Author Topic: FluffOS KeepAlives  (Read 6354 times)

Offline Alexi

  • Acquaintance
  • *
  • Posts: 15
    • View Profile
FluffOS KeepAlives
« on: August 11, 2008, 11:38:34 AM »
There was a chat recently on I3 about adding keepalives to FluffOS.

1) A variety of client solutions are being employed to resolve the challenge of avoiding odd TCP timeouts caused by providers or routers.
2) Client maker such as Zugg are refusing to address the issue directly and their arguments are sound.
3) Host servers are not at fault.
4) Networks are not largely at fault.
5) The problem is at the mudlib or driver layer.





Offline chaos

  • BFF
  • ***
  • Posts: 291
  • Job, school, social life, sleep. Pick 2.5.
    • View Profile
    • Lost Souls
Re: FluffOS KeepAlives
« Reply #1 on: August 11, 2008, 12:01:04 PM »
Since it's known that these TCP connection terminations are performed by 'providers or routers', it seems a bit much to identify the mudlib or driver as the source of the problem, as such.

Offline Raudhrskal

  • BFF
  • ***
  • Posts: 214
  • The MUD community needs YOUR help!
    • View Profile
Re: FluffOS KeepAlives
« Reply #2 on: August 11, 2008, 01:25:58 PM »
I tested some stuff. The TELNET NOP (no opration, \xff\xf1) would be the best choice - but some mud clients won't interpret it and print two symbols instead. Then the other possibility left is NUL, the 0 byte. It will be ignored. But, although you can put a \0 into LPC string, it will be interpreted by the write() function as the standard ASCIIZ terminator.

So, we're probably stuck at sending a null or two using the low level C send(). It probably can be added somewhere in the main event loop... or even as a new efun (send_keepalives() ?) to be called by LPC.
I think, therefore i may be wrong.
Please note that if you met a Raudhrskal in a place that's not related to muds, it wasn't me. *sigh*... back when I started there was zero hits on google for that name...

Offline chaos

  • BFF
  • ***
  • Posts: 291
  • Job, school, social life, sleep. Pick 2.5.
    • View Profile
    • Lost Souls
Re: FluffOS KeepAlives
« Reply #3 on: August 11, 2008, 01:58:49 PM »
Put me down in favor of send_null(obj) where obj is an interactive.

1) Lib control of keepalive transmission is better than driver control.
2) The lib is already capable of sending a TELNET NOP.
3) So, the only thing missing is empowering the lib to send a NUL if TELNET NOP is no good for your users.

Offline cratylus

  • Your favorite and best
  • Administrator
  • ***
  • Posts: 1020
  • Cratylus@Dead Souls <ds> np
    • View Profile
    • About Cratylus
Re: FluffOS KeepAlives
« Reply #4 on: August 11, 2008, 02:10:34 PM »
I put this in /lib/body.c, in the CheckHealing() fun:

Code: [Select]
    if(interactive()){
        receive("\0");
    }

It doesn't seem to break anything.

I can't say if it's a proper keepalive tho. I
don't have one of those flaky routers to test with.

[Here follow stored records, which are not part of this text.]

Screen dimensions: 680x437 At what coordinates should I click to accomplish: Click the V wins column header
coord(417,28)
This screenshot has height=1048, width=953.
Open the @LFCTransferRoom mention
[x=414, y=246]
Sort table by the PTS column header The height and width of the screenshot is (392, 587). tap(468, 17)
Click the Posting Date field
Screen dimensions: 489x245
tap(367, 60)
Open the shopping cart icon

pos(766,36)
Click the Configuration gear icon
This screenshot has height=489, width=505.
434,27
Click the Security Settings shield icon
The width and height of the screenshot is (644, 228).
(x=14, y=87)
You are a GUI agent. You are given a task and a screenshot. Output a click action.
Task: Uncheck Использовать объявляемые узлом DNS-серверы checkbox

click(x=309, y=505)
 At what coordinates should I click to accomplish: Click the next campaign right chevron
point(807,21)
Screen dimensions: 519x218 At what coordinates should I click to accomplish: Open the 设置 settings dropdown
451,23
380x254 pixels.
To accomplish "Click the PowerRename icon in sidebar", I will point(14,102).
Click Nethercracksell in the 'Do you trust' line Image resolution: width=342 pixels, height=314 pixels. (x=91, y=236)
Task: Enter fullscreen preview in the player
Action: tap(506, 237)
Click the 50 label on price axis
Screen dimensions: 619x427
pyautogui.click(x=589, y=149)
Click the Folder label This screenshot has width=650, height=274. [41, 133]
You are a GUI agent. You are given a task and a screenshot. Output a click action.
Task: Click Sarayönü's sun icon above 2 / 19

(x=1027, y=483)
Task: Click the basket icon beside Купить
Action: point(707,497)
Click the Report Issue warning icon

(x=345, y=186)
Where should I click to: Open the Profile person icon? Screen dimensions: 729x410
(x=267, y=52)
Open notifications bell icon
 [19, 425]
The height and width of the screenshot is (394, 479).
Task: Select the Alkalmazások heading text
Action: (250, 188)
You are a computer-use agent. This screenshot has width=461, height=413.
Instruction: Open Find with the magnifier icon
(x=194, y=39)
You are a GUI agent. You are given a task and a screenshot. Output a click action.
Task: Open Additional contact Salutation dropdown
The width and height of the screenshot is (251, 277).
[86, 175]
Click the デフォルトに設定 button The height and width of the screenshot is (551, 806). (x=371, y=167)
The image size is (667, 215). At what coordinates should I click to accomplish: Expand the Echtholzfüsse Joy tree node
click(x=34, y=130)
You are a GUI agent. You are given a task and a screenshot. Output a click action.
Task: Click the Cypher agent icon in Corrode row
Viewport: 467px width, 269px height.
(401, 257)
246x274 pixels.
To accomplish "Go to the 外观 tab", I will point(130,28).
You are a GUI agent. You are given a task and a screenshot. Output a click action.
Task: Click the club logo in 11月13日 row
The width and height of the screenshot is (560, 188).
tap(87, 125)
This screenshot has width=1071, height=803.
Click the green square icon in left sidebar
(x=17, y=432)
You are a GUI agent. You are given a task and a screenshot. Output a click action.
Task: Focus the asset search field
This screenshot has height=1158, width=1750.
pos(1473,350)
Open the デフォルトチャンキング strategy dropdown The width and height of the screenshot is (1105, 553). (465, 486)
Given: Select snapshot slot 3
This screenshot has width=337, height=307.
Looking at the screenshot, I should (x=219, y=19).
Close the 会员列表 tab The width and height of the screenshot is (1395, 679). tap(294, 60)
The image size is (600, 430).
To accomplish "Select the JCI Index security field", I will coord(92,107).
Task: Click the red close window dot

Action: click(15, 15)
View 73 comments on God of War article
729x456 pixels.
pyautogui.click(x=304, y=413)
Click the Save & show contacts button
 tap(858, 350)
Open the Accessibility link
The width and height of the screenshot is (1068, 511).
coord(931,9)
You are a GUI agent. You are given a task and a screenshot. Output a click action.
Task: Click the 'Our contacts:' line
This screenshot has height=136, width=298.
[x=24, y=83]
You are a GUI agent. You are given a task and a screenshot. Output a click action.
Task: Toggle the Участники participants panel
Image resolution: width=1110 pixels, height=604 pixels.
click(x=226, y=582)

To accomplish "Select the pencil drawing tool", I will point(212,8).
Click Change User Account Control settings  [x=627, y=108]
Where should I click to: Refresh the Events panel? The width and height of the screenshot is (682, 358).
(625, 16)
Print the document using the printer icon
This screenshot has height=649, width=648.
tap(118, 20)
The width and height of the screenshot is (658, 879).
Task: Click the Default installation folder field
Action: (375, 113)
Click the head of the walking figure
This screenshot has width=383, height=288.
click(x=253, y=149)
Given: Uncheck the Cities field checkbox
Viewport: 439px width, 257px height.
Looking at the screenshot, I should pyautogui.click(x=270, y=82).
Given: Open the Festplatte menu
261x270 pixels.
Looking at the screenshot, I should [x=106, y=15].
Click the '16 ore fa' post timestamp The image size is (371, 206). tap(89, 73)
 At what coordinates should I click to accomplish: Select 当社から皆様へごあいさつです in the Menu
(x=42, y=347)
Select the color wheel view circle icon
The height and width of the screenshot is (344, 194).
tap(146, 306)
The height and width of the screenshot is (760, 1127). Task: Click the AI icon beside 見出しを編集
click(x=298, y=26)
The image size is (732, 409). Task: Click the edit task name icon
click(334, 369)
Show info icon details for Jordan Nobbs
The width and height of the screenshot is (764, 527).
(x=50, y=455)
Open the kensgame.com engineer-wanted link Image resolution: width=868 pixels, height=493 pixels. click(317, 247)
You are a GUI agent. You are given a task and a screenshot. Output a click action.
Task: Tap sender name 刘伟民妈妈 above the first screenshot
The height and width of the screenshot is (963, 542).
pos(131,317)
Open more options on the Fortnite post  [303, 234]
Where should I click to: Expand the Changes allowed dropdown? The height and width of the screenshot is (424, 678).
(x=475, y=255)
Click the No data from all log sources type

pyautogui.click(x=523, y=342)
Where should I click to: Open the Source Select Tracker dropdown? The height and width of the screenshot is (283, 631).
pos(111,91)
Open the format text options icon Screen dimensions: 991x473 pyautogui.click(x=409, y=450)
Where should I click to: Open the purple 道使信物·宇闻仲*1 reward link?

Does it screw up your clients?

-Crat

Offline Raudhrskal

  • BFF
  • ***
  • Posts: 214
  • The MUD community needs YOUR help!
    • View Profile
Re: FluffOS KeepAlives
« Reply #5 on: August 11, 2008, 02:31:00 PM »
Sorry, receive() takes it's arg as C-string and stops printing at the char before first \0 . I'd opt for send_null(interactive_ob), or a complete send_binary(inter_ob,data,length) function - it exists for mud-mode sockets, but i don't think there is a player-socket equivalent.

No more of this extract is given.